_TEXTAUSZUG_
Kleinere Milieus haben meist einen engeren Zusammenhalt als größere, da ein persönliches Umfeld geschaffen wird und ein Zusammengehörigkeitsgefühl entsteht.
Die Zugehörigkeit zu einem Milieu ist aber schon lange nicht mehr ausschließlich nur von der Berufs- und Schichtzugehörigkeit abhängig, die moderneren Dienstleistungsgesellschaften orientieren sich vielmehr nach den Lebensstilen (Hradil 2006). Die Begriffe „Milieu“ und „Schicht“ erscheinen zwar zusammenhängend, lassen sich aber ganz deutlich unterscheiden. Das Milieu berücksichtigt Lebensstile, Einstellungen und Werte. Es bezieht sich demnach auf die subjektive Lebensgestaltung innerhalb des Milieus. Der Schichtbegriff hingegen ist aus einer rein objektiven Sichtweise. Hierbei geht es um das Einkommen, den Beruf und den Bildungsgrad. Und im Gegensatz zum Schichtbegriff, nennt der Milieubegriff keinen Zusammenhang zwischen Einkommen, Bildung etc. und der Entstehung von Lebensstilen. Der Schichtbegriff sieht die Ursache ganz klar bei den eben genannten Merkmalen (Hennemann 2009).
Menschen, die einem bestimmten Milieu angehören, verhalten sich praktisch gesehen ähnlich. Sei es der Einkauf, die politische Einstellung bei den Wahlen, Erziehung der Kinder usw. Milieus schaffen hierbei nicht nur Zusammengehörigkeit, sondern ziehen auch Linien zwischen den sozialen Schichten. Denn Werteinstellungen und Ansichten, sind meist abhängig von Bildung und Einkommen und dies ist wiederum abhängig von der jeweiligen Schichtzugehörigkeit. So kann es durchaus sein, dass mehrere Milieus nebeneinanderher leben (Hradil 2006).
Neben der Zugehörigkeit zu einer Schicht, führt auch die Kohortenzugehörigkeit die Menschen in die jeweiligen Milieus. So finden sich bestimme Jahrgänge mit bestimmten Wertvorstellungen in bestimmten Milieus der gleichen Mentalität wieder. Die Grenzen zwischen den Milieus sind jedoch fließend. Einige Menschen passen nicht zu 100% in eine Definition eines Milieus, also befinden sie sich meist zwischen den Milieus und können sich mehreren Milieus zuordnen. Das hat den einfachen Grund, da Milieus nicht natürlich gegeben sind. Sie sind künstlich angeordnete Zusammenschlüsse, die auf ähnlichen Denkweisen basieren. Sie verändern sich auch im Laufe der Zeit. Sie können größer oder kleiner werden, es können sich neue Milieus bilden, alte verschwinden oder einige teilen sich auf (Hradil 2006).
Neben Schichten und Milieus finden sich in der Forschung auch Lebensstiltheorien, welche in den 1980er Jahren auftauchten und die Anforderung hatten, die Analyse der Sozialstrukturen zu ergänzen oder zu ersetzen. Es war schlichtweg nicht möglich, durch ressourcenbasierte Ungleichheitskonzepte eine Erklärung zu liefern, die zufriedenstellend das individuelle Verhalten aufklären. Es wurde daraufhin ein Konzept entwickelt, dem es gelingen sollte, dass Lebensstile erklären konnten, warum Personen mit vergleichbaren Merkmalen menschlicher Lebensumstände unterschiedliche Verhaltensmuster aufweisen.

_ARBEITSAUFTRAG_
Überarbeite im Text über soziale Milieus den Abschnitt, der mit den Worten „Neben der Zugehörigkeit“ beginnt und mit „auf (Hradil 2006).“ schließt, und gib ihn wieder, wobei „fließend“ durch „durchlässig“ ersetzt wird.

_VORLIEGENDE ANGABEN_
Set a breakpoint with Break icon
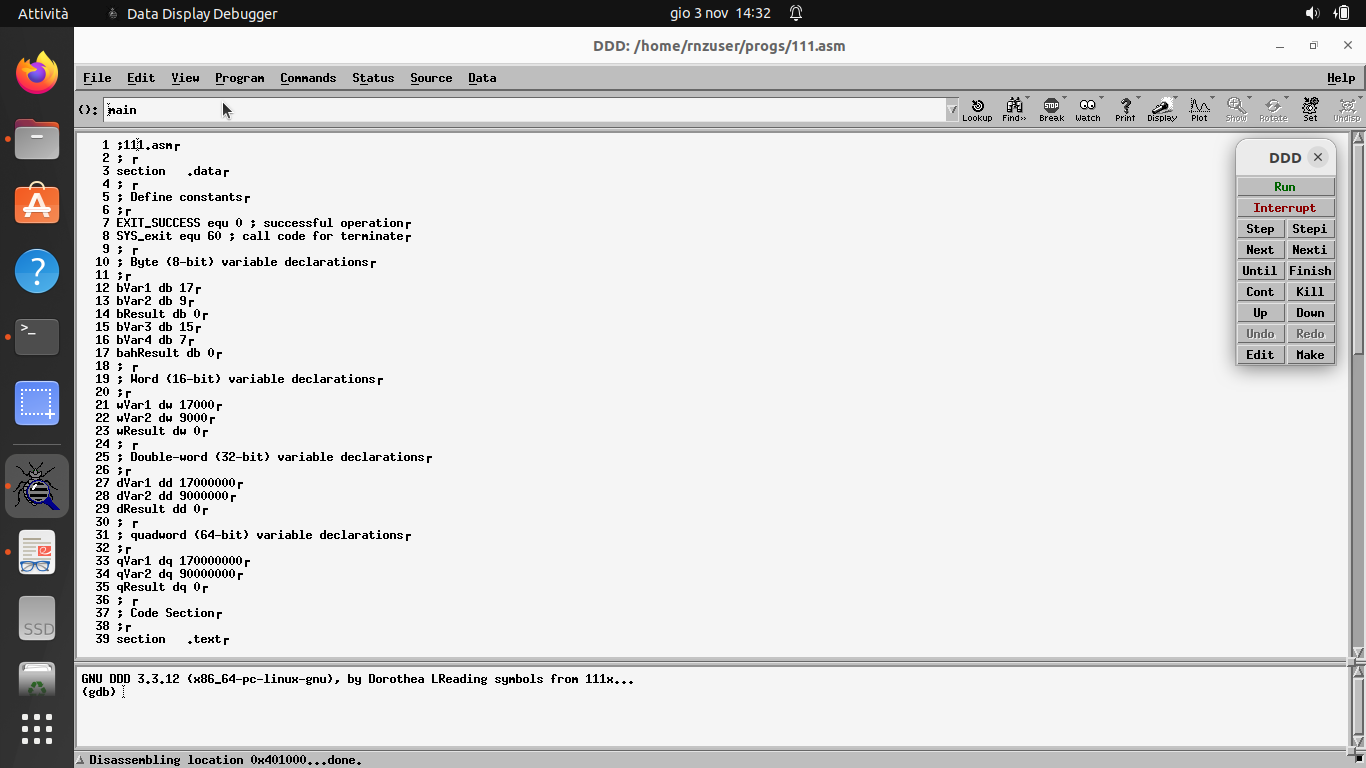click(1051, 109)
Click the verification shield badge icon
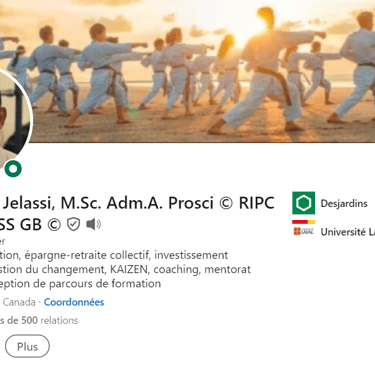This screenshot has height=366, width=375. click(73, 224)
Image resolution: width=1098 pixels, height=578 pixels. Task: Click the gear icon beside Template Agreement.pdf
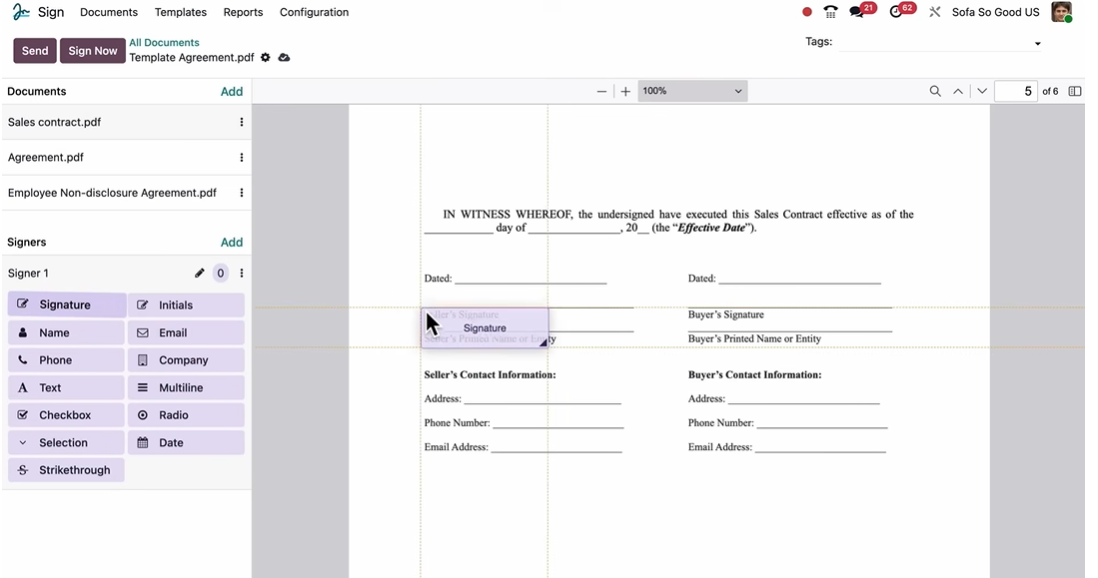(265, 58)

_LÖSUNG DER AUFGABE_
Neben der Zugehörigkeit zu einer Schicht, führt auch die Kohortenzugehörigkeit die Menschen in die jeweiligen Milieus. So finden sich bestimme Jahrgänge mit bestimmten Wertvorstellungen in bestimmten Milieus der gleichen Mentalität wieder. Die Grenzen zwischen den Milieus sind jedoch durchlässig. Einige Menschen passen nicht zu 100% in eine Definition eines Milieus, also befinden sie sich meist zwischen den Milieus und können sich mehreren Milieus zuordnen. Das hat den einfachen Grund, da Milieus nicht natürlich gegeben sind. Sie sind künstlich angeordnete Zusammenschlüsse, die auf ähnlichen Denkweisen basieren. Sie verändern sich auch im Laufe der Zeit. Sie können größer oder kleiner werden, es können sich neue Milieus bilden, alte verschwinden oder einige teilen sich auf (Hradil 2006).